こんにちは、BXデザイン2チーム、イラストレーターのmarikoです。職歴としては、キャラクターデザインやCG、アニメーションなどを制作してきました。LINEでは7年程ブラウンやコニーなどのキャラクターイラストレーションを担当し、その後はたまにキャラクターも描きつつLINEブランドとしてのイラストレーションを担当しています。

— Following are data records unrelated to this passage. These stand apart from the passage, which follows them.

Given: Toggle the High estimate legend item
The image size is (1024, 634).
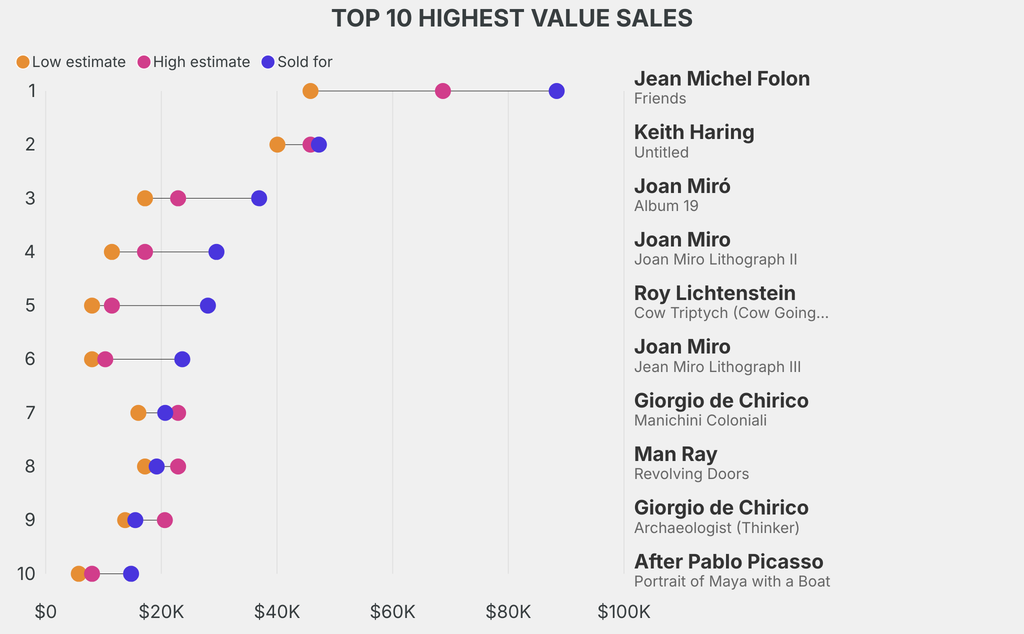Looking at the screenshot, I should pos(194,62).
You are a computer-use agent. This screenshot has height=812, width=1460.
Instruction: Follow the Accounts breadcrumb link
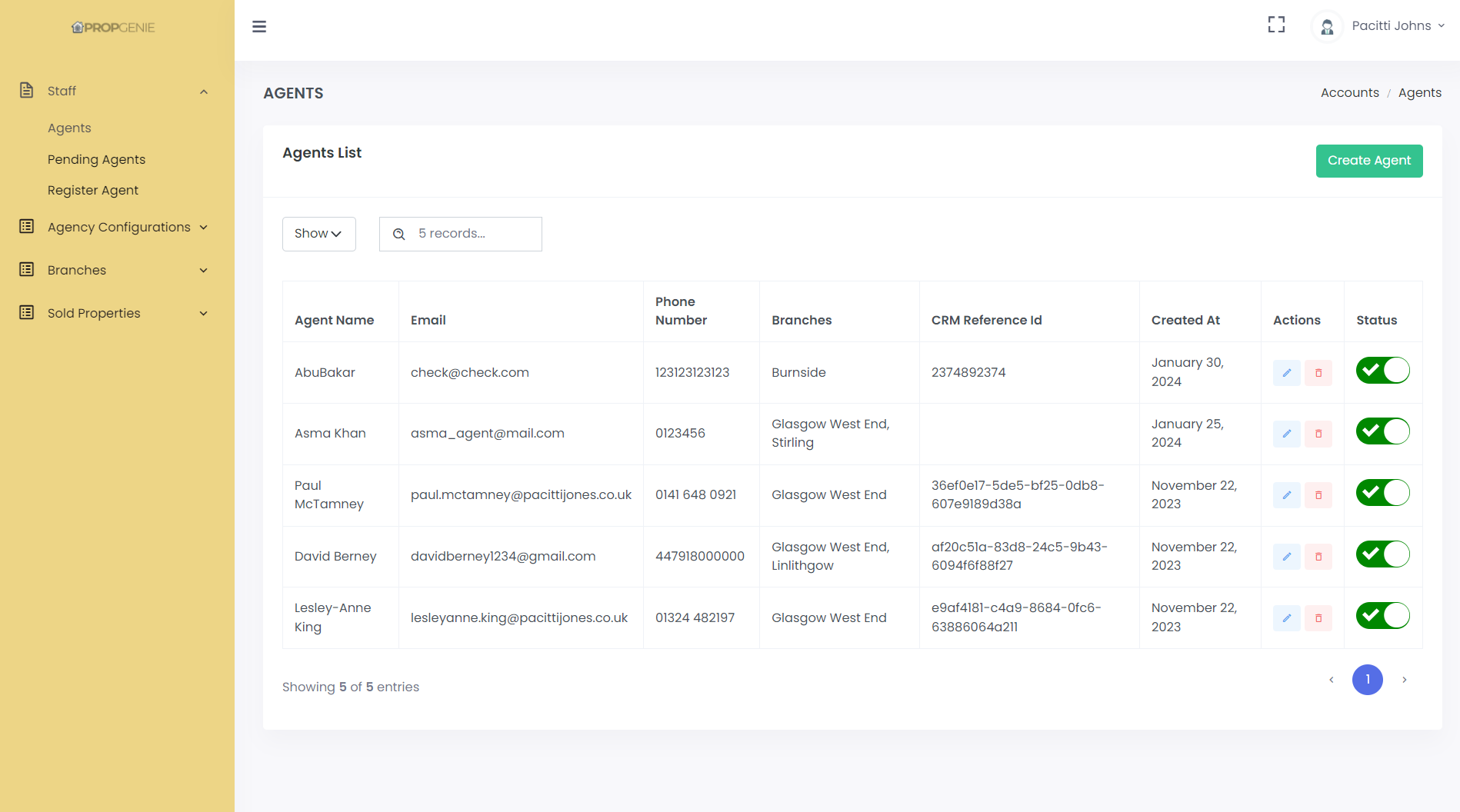(1349, 92)
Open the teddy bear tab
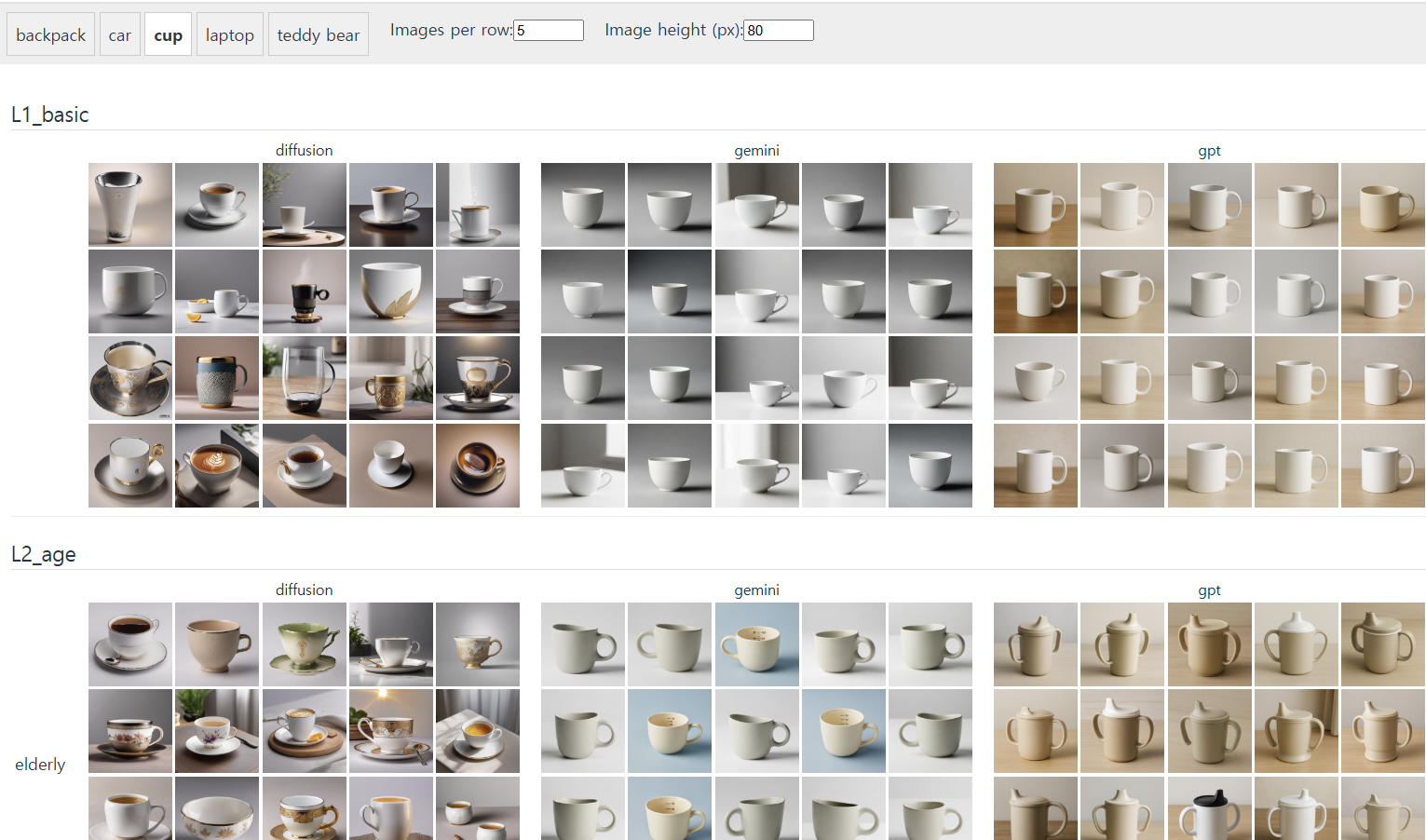Viewport: 1426px width, 840px height. [318, 34]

好きなことを仕事にしたい。好きなことを仕事にするって実際どうなんだろう?そのように考える方はきっとたくさんいらっしゃると思います。
今回は実際に好きなことを仕事にして17年のイラストレーターと、その間に出会った同志たちの幸せと不幸せのお話をしたいと思います。

​それは仕事にできる「好き」なのか?​

みなさんが、自分の好きなことに目覚めたのはいつの頃でしょうか。私は、幼稚園生の時だったように思います。よくわからないクジャクの絵やちぎり絵のインコなどが残っています。今も鳥が大好きなのですが、そのころから好きなものを絵にするということを好んでいたことがわかります。そのころは、純粋に絵を描くことが好きで描いていました。しかし、小学校高学年でとてつもなく絵の上手い子と出会います。彼女は小学生にしてパースを理解し、どのような構図でも描くことができました。その時に「自分は絵が好きだけど、才能があるわけじゃないんだな」ということを悟ります。おそらくこれが人生最初の小さな挫折です。「自分が好きになったこと」の才能を自分が持っているとは限りません。​ではなぜ才能がないと思いながらも仕事にしたのかというと、結局はやはり「好き」だったからです。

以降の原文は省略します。